EM SC 470
Applied Sustainability in Contemporary Culture

Climate Change

Climate change is widely considered the single most important sustainability issue today, if not the most pressing. If the climate continues to change, the impacts will likely be catastrophic and on a global scale. Also, climate change will likely impact all of the other sectors of sustainability and society. Because of this, I want to make sure you understand a lot of the key issues surrounding what we know and don't know, and so have included the entire EM SC 240N Climate Change lesson page. If you can answer all of the following questions in detail, then you are in pretty good shape for this part of the lesson. 

Learning Objectives Self-Check

Read through the following statements/questions. You should be able to answer all of these after reading through the content on this page.
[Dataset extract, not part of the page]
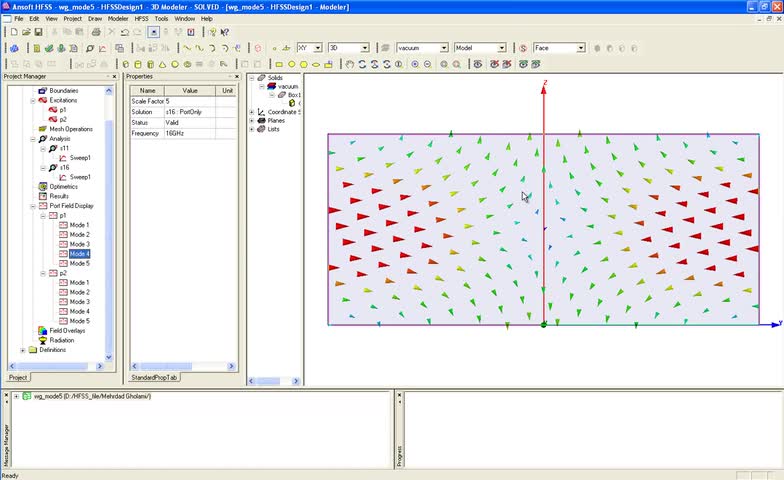
Task: Collapse the Port Field Display node
Action: tap(33, 206)

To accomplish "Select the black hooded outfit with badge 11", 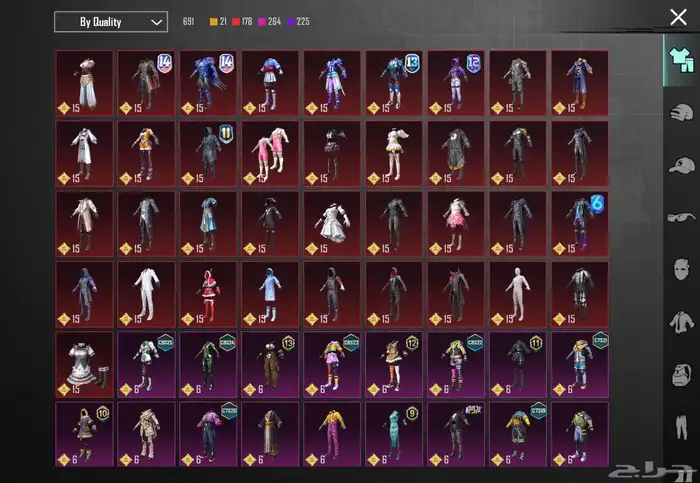I will [x=208, y=153].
I suggest writing or typing out your answers, but if nothing else, say them out loud to yourself.

 Briefly describe what the following terms mean: greenhouse effect, enhanced greenhouse effect, greenhouse gas, anthropogenic, anthropogenic climate change.
 How do greenhouse gases keep the earth's surface warmer than it would be without them?
 Between carbon dioxide and methane, which is a more potent greenhouse gas, and which one are scientists more concerned about?
 Provide 2 reasons why we know that humans have caused an increase in global carbon dioxide levels.
 Describe one specific way that climate change is an equity issue.
 Is there 100% scientific consensus that climate change is being caused by humans?
 What is the "precautionary principle," and how does it relate to climate change?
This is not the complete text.